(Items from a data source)
## Begin

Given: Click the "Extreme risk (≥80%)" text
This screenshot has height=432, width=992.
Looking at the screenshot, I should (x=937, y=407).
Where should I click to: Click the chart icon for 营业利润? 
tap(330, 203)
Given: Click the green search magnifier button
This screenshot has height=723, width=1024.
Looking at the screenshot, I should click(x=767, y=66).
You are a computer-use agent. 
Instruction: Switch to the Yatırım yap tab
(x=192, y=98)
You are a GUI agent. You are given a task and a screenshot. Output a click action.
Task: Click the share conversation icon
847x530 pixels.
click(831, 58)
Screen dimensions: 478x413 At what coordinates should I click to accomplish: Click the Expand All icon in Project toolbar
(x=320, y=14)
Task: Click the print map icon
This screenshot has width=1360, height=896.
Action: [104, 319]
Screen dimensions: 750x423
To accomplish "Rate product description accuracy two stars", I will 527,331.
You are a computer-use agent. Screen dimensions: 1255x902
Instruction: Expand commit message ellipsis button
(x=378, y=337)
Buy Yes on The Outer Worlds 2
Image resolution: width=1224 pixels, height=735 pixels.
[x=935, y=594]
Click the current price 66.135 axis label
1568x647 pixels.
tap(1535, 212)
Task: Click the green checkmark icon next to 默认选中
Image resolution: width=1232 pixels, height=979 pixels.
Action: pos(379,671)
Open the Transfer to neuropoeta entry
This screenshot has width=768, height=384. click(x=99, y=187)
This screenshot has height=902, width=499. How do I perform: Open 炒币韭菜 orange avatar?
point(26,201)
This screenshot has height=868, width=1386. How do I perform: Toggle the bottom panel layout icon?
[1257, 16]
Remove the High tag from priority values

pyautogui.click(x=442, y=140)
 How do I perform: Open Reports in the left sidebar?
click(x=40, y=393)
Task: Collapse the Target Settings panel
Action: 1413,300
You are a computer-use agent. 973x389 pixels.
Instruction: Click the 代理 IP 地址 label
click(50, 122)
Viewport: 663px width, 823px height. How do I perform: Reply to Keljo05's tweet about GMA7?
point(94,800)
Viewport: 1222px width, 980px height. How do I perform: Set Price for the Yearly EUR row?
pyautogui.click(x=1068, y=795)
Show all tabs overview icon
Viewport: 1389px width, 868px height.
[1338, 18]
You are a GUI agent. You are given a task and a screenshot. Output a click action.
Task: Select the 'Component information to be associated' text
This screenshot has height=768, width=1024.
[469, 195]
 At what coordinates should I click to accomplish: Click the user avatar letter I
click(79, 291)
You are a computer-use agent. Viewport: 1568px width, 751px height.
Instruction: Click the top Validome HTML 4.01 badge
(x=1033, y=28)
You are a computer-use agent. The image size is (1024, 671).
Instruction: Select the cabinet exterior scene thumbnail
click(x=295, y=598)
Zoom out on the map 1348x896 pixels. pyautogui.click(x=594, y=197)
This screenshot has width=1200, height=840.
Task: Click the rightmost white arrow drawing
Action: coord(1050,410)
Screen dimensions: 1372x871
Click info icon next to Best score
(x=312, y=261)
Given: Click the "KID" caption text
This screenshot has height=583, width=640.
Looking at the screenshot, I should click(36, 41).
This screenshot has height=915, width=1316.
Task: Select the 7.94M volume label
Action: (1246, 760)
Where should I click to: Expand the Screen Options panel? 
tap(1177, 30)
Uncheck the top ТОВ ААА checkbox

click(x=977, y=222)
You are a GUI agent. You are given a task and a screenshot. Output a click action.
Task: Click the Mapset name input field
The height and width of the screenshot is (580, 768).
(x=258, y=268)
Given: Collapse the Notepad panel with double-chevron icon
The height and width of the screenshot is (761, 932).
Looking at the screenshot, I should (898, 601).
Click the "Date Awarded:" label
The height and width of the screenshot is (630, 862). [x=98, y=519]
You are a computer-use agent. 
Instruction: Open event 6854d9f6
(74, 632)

## End

> **Exercise task**: Please render the items from the line with "Screen dimensions: 1372x871" to the line with "(x=258, y=268)" as a JSON list of strings, one string per line, leaving out blank lines.

> **Problem solution**:
[
  "Screen dimensions: 1372x871",
  "Click info icon next to Best score",
  "(x=312, y=261)",
  "Given: Click the \"KID\" caption text",
  "This screenshot has height=583, width=640.",
  "Looking at the screenshot, I should click(36, 41).",
  "This screenshot has height=915, width=1316.",
  "Task: Select the 7.94M volume label",
  "Action: (1246, 760)",
  "Where should I click to: Expand the Screen Options panel? ",
  "tap(1177, 30)",
  "Uncheck the top ТОВ ААА checkbox",
  "click(x=977, y=222)",
  "You are a GUI agent. You are given a task and a screenshot. Output a click action.",
  "Task: Click the Mapset name input field",
  "The height and width of the screenshot is (580, 768).",
  "(x=258, y=268)"
]